A bill before the state Legislature would require physicians to furnish patients, before surgery, a standardized booklet on possible risks and complications.

Maryland is the only state that requires physicians to provide that information, and it started the practice just last year, Mrs. Johnston said.

An 18-page booklet, "Breast Reconstruction: What You Need to Know About Breast Implants," prepared by the Maryland Department of Health and Mental Hygiene, is given to surgical candidates in that state.

"Women get more information when they buy a car battery than when they have a breast implant," said Mrs. Johnston. "All I'm saying is that I want women to know the risks and complications so they can make an informed decision."

Mrs. Johnston, who had implants inserted after a double mastectomy in 1984, said she had 24 procedures, including several operations, that have left her in worse shape than if she had never had the implants.

Eventually she had both implants removed, but before she did, she had an implant that ruptured and recurring tumors. She is scheduled to have a tumor on her chest wall removed this week, and she has another that she calls a "silicone tumor" on her lung.

"Right now I think the story about implants is coming out all one-sided," said Dr. Bruce Cuzens, a local plastic surgeon, who plans to write to his patients to encourage them to call him if they have questions about their implants.

"Certainly there is concern to be made over anything implanted in the human body. But silicone implants have been used for more than 20 years and are in 2 million women," said Cuzens.

"There have been problems with them just like any device that's been used in the body over the years. But according to all statistics, they have a very safe track record. Women should not be walking around paranoid about this."

The American Society of Plastic and Reconstructive Surgeons says most women who have had implants are satisfied. The group's recently completed survey of 600 women showed that 92.5 percent were satisfied, and 82 percent said that "without a doubt" they would choose to have the surgery again. Their implants had been in place an average of eight years, and 65 percent of them had implant surgery for cosmetic reasons.

In the survey, 14 percent reported appearance-related problems; 12 percent complained of pain or numbness, and 10 percent said they had experienced infection or implant leaks.

Dr. Takuma Nemoto, a breast surgeon who is on the staff of the Breast Care Center at Sisters Hospital, said that in his experience most women do quite well with implants.

"There will always be the rare occasion of patients who have problems," he said.

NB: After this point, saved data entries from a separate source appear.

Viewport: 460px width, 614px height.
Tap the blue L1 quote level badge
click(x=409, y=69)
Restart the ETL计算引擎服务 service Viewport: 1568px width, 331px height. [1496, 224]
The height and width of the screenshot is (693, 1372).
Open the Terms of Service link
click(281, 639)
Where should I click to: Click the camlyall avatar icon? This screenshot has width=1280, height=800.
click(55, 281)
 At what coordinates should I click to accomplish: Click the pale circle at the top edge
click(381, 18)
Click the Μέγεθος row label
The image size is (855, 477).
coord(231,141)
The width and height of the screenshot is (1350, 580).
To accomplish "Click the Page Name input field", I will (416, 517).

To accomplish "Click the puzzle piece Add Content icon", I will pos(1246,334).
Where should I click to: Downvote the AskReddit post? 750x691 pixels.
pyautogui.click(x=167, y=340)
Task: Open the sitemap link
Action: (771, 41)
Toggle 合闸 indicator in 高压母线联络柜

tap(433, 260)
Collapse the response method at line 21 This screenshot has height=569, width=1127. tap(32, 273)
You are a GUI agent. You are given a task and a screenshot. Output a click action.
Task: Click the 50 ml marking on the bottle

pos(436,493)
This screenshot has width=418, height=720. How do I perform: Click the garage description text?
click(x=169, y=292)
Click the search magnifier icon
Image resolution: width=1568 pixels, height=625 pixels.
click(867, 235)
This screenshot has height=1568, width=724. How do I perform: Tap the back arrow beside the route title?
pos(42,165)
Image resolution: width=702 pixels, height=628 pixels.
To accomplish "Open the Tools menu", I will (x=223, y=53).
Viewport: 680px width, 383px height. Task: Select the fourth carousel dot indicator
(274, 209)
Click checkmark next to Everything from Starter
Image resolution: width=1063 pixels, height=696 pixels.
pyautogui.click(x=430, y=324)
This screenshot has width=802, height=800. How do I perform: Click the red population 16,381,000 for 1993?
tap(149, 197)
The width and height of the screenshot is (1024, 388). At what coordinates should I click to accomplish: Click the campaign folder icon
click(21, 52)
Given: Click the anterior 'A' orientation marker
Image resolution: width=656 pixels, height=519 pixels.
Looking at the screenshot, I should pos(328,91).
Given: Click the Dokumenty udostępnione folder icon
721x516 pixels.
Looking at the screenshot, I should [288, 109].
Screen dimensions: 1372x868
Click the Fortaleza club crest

And statistics show that women continue to want them.

In 1988, there were 71,720 enlargements and 34,210 reconstruction procedures done in this country, according to the society.

The Erie County unit of the American Cancer Society offers no recommendations regarding implants, according to its executive director.

"I always refer people back to their physicians," said Constance M. Schweitzer. "I'd call the physician who did the procedure to see if he has information."

Sandy Liebler of Reach-for-Recovery, an organization for mastectomy patients, said she hasn't had any difficulty with her implants and is pleased that she had the operation.

"For me, it was such a simple procedure and I've been very glad that I did it," she said. "I've had no problems. What I always say to women is that they don't have to make decisions right now."

That's the advice that Maggie Fredrickson followed.

A year ago when the 47-year-old teacher had a mastectomy, her doctor encouraged her to heal both physically and emotionally before making a decision about implants, which can be inserted at the time of the mastectomy or years later.

"I was in a state of shock, and I think if he had pushed me to have the implant, I might have decided to do it," she said. Instead, she has worn a prosthesis since the operation and plans to continue.

An information packet about the benefits and risks of implants is available by sending a postcard to Breast Implants, FDA (HFZ-210), 5600 Fishers Lane, Rockville, Md. 20857.

Women who have significant problems can write to U.S. Pharmacopeia (USP), Problem Reporting Program, 12601 Twinbrook Parkway, Rockville, Md. 20852.

Mrs. Johnston will also provide an informational flier on implants; her address is P.O. Box 1513, Lockport, N.Y. 14095.